Informer ? Et puis quoi encore !

Dans un ouvrage collectif, seize journalistes d’investigation relatent leurs difficultés pour exercer leur métier. Soulignant notamment les entraves dans la presse locale.

Jean-Claude Renard  • 14 octobre 2015 abonné·es
Informer ? Et puis quoi encore !
© **Informer n’est pas un délit** , Calmann-Lévy, 234 p., 17 euros. Photos : BADER/citizenside/AFP

Après la pétition, le livre. En février dernier, on se souvient que la loi Macron comportait un amendement relatif au secret des affaires. Après un tollé général, l’amendement a été retiré. Avant que l’on ne découvre une directive européenne en préparation… sur le secret des affaires, au prétexte de protéger les entreprises des risques d’espionnage industriel. À l’initiative d’Élise Lucet et de Paul Moreira, une pétition a été lancée, sous le titre : « Ne laissons pas les entreprises dicter l’info ». Loin de vouloir défendre une corporation, il s’agissait d’alerter le public sur le droit à l’information, en tenant compte non seulement des journalistes, mais aussi de leurs sources et des lanceurs d’alerte. Car, sans eux, pas d’enquête, ni de révélation.

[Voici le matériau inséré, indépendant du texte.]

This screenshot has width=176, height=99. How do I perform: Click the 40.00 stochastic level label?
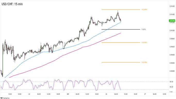pyautogui.click(x=171, y=87)
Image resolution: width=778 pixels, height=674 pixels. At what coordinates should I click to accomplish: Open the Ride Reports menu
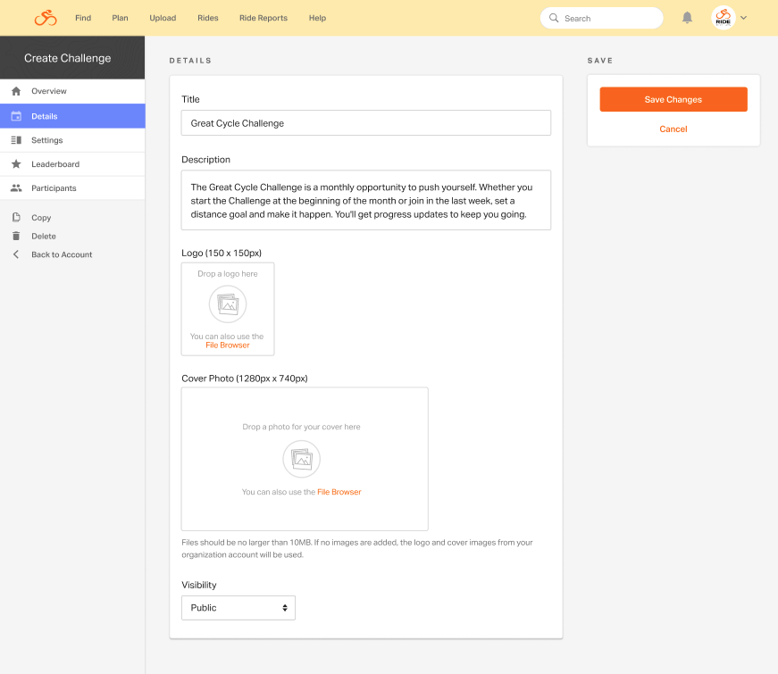[263, 18]
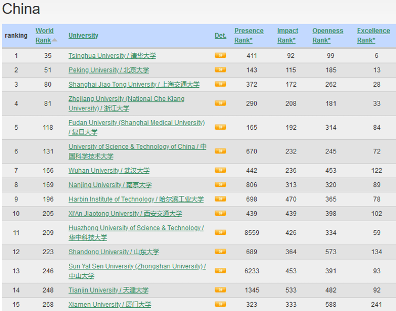
Task: Click the details icon for Xiamen University
Action: pyautogui.click(x=220, y=304)
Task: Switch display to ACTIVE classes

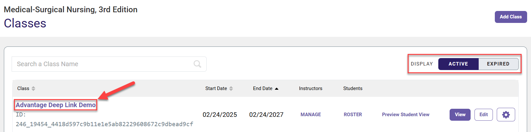Action: click(x=458, y=64)
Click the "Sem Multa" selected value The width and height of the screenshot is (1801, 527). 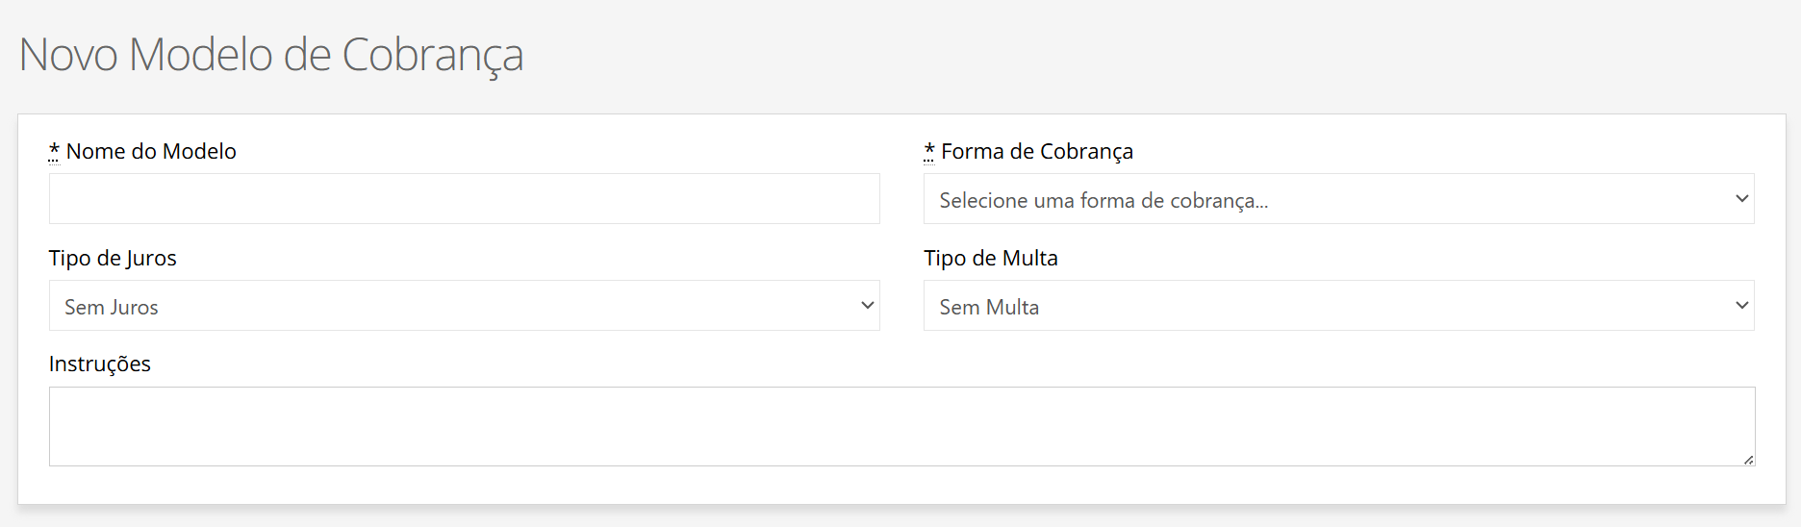click(x=989, y=307)
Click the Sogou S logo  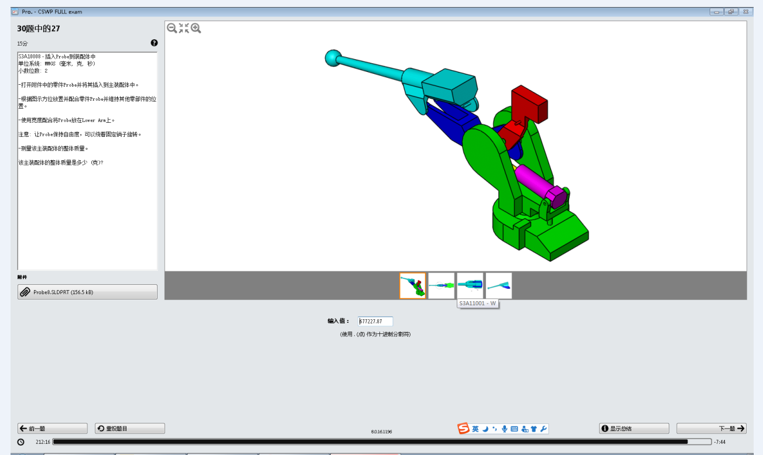[463, 429]
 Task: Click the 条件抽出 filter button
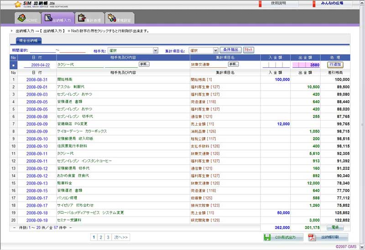point(230,50)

Toujours sous la houlette de Paul Moreira, aux côtés de Fabrice Arfi (Mediapart), cette pétition donne lieu aujourd’hui à un livre, Informer n’est pas un délit, dans lequel seize journalistes d’investigation relatent les difficultés qu’ils éprouvent à exercer leur métier. On y retrouve des noms connus, comme Benoît Collombat (France Inter), Gérard Davet et Fabrice Lhomme ( le Monde ), ou encore Denis Robert. Autant de voix qui se sont illustrées différemment, qui sur l’affaire Clearstream, qui sur l’empire de Vincent Bolloré au Cameroun, qui sur les dérives du sarkozysme… D’autres signatures sont moins connues du grand public. Leur travail n’est pas moins délicat. Comme celui d’Hélène Constanty, collaboratrice régulière à l’Express et à Mediapart, rapportant ici les difficultés de son enquête autour des relations entre spéculation et corruption sur la Côte d’Azur, là où « les élus dominants exercent sur les médias un contrôle subtil, discret et sournois, d’une redoutable efficacité ». S’interrogeant sur le cumul des mandats dans le département, la journaliste aura vite fait de devenir persona non grata, à l’instar de ses confrères soumis aux pressions et aux menaces du premier édile du coin, Christian Estrosi (cumulant pas moins de sept mandats). De fait, quand malgré tout son ouvrage a paru, Razzia sur la Riviera, Hélène Constanty n’a pas eu un écho dans les médias locaux, et surtout pas dans Nice-Matin, dont l’équilibre financier ne tient que par la publicité des trois principales collectivités (Ville de Nice, métropole et conseil départemental), cadenassées par le député-maire, qui profite de l’autocensure… Difficile dans ces conditions de révéler quoi que ce soit sur les deniers publics, de livrer une parole discordante dans une région qui souffre singulièrement du manque de pluralisme. Même le gratuit Metro a cessé sa diffusion papier ; ne reste que Direct Matin, propriété de Vincent Bolloré…

L’emprise des barons de province, c’est aussi l’objet du témoignage de Jacques-Olivier Teyssier, fondateur du site Montpellier Journal, qui entend souligner combien « les collectivités qu’ils dirigent sont des annonceurs et des partenaires importants des médias locaux ». D’où l’impossibilité de critiquer les pouvoirs en place. Quand Georges Frêche s’est représenté aux élections régionales de 2010, le budget communication (publicités et annonces légales) était de 38 millions d’euros. L’année précédente, la Gazette de Montpellier, la Gazette de Nîmes et celle de Sète ont perçu 1,6 million d’euros de la Région, du conseil général et de la mairie. Teyssier l’écrit tout net : « Sans les collectivités, pas de gazettes. Ou du moins, pas les mêmes gazettes. » Forcément, le moindre article critique passe mal, sanctionné par la suppression de pub, comme l’avait fait Frêche à l’égard du Midi Libre en 2005, quand le canard avait dressé un bilan peu flatteur de son mandat. Résultat : trois millions d’euros en moins dans les caisses. À ce prix-là, le quotidien n’est pas près de recommencer. Informer ? Investiguer ? S’abstenir ? Au moment où l’on s’interroge sur la concentration des médias, cet ouvrage dresse un état des lieux inquiétant du secteur. Ce n’est pas seulement la loi anti-concentration qu’il faudrait revoir, mais aussi celle de 1881 sur la liberté de la presse, franchement malmenée.